• _Page text_
2.3. Phenytoin and Cerebellar Degeneration

The correct choice of an AED is crucial to therapeutic success. Our review identified an increased number of patients using phenytoin. Since its introduction to epilepsy treatment in 1938, phenytoin had become the most extensively prescribed and studied anticonvulsant [43]. It acts by blocking voltage-dependent sodium channels, suppressing the propagation of discharges from seizures. However, due to the narrow therapeutic index of phenytoin; its risks of acute over-dosage and the toxicity effects of its chronic use [44], phenytoin is now gradually becoming less popular. Long-term use of phenytoin has already been associated with significant risk of cerebellar degeneration and ataxia, which can persist long after discontinuation [7].

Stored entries

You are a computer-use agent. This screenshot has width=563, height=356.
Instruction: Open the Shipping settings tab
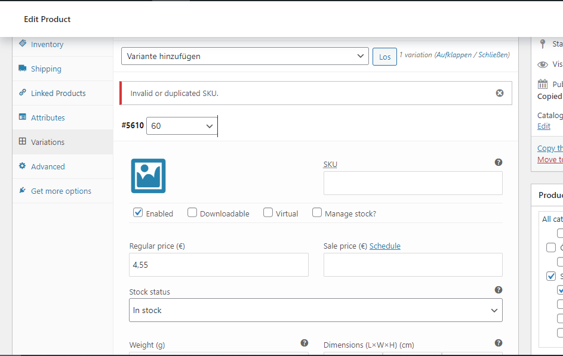click(45, 69)
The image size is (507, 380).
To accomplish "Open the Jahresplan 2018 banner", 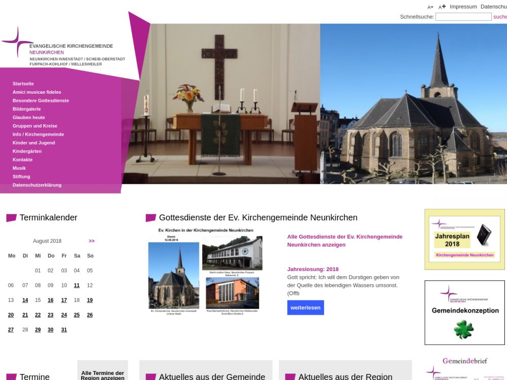I will pos(464,239).
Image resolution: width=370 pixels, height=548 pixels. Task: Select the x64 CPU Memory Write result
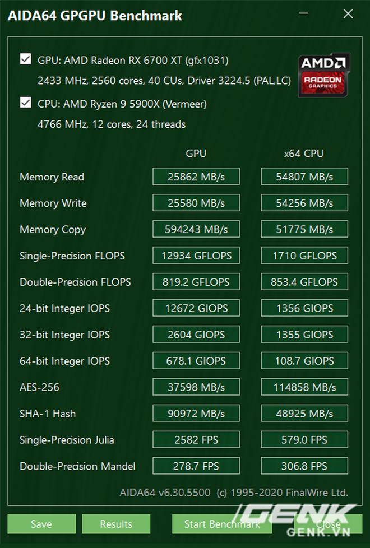pyautogui.click(x=304, y=203)
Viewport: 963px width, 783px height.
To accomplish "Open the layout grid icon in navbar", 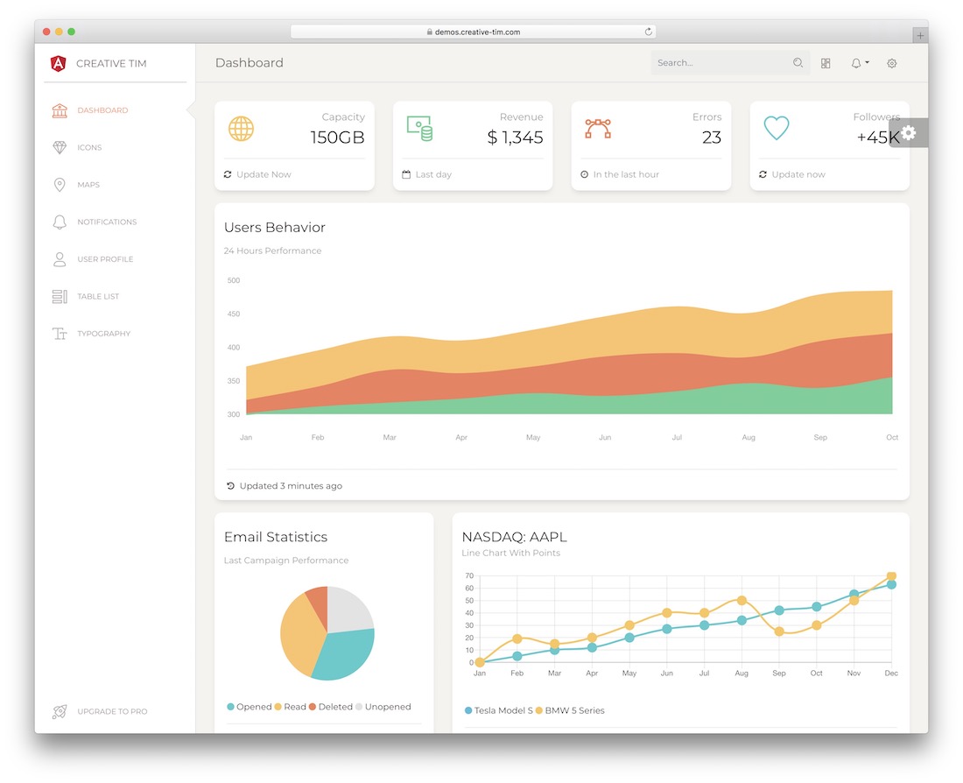I will [x=826, y=63].
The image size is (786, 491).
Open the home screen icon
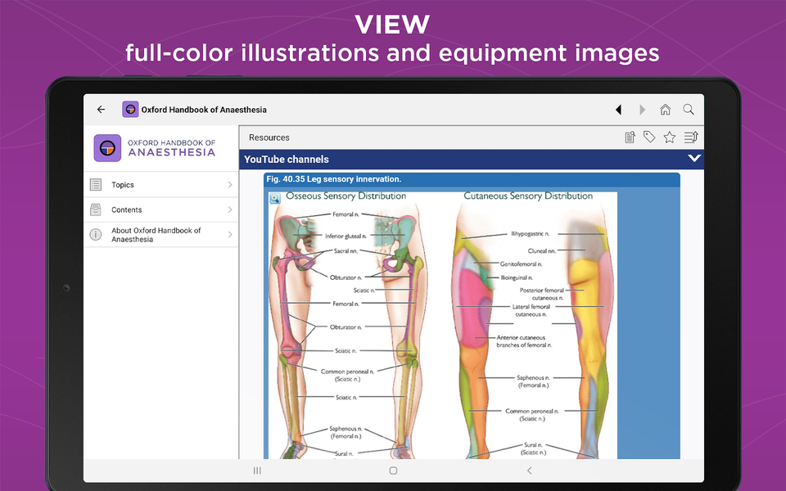point(665,110)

• _List of tasks_
(1) From the passage on phenytoin and cerebellar degeneration, extract verbatim the part that opens with the words "2.3. Phenytoin and" and closes with "after discontinuation [7].".
(2) Render this sentence from the passage on phenytoin and cerebellar degeneration into Spanish: "It acts by blocking voltage-dependent sodium channels, suppressing the propagation of discharges from seizures."

• _Completed exercise_
(1)
2.3. Phenytoin and Cerebellar Degeneration

The correct choice of an AED is crucial to therapeutic success. Our review identified an increased number of patients using phenytoin. Since its introduction to epilepsy treatment in 1938, phenytoin had become the most extensively prescribed and studied anticonvulsant [43]. It acts by blocking voltage-dependent sodium channels, suppressing the propagation of discharges from seizures. However, due to the narrow therapeutic index of phenytoin; its risks of acute over-dosage and the toxicity effects of its chronic use [44], phenytoin is now gradually becoming less popular. Long-term use of phenytoin has already been associated with significant risk of cerebellar degeneration and ataxia, which can persist long after discontinuation [7].

(2) Actúa bloqueando los canales de sodio dependientes de voltaje, suprimiendo la propagación de las descargas de las crisis convulsivas.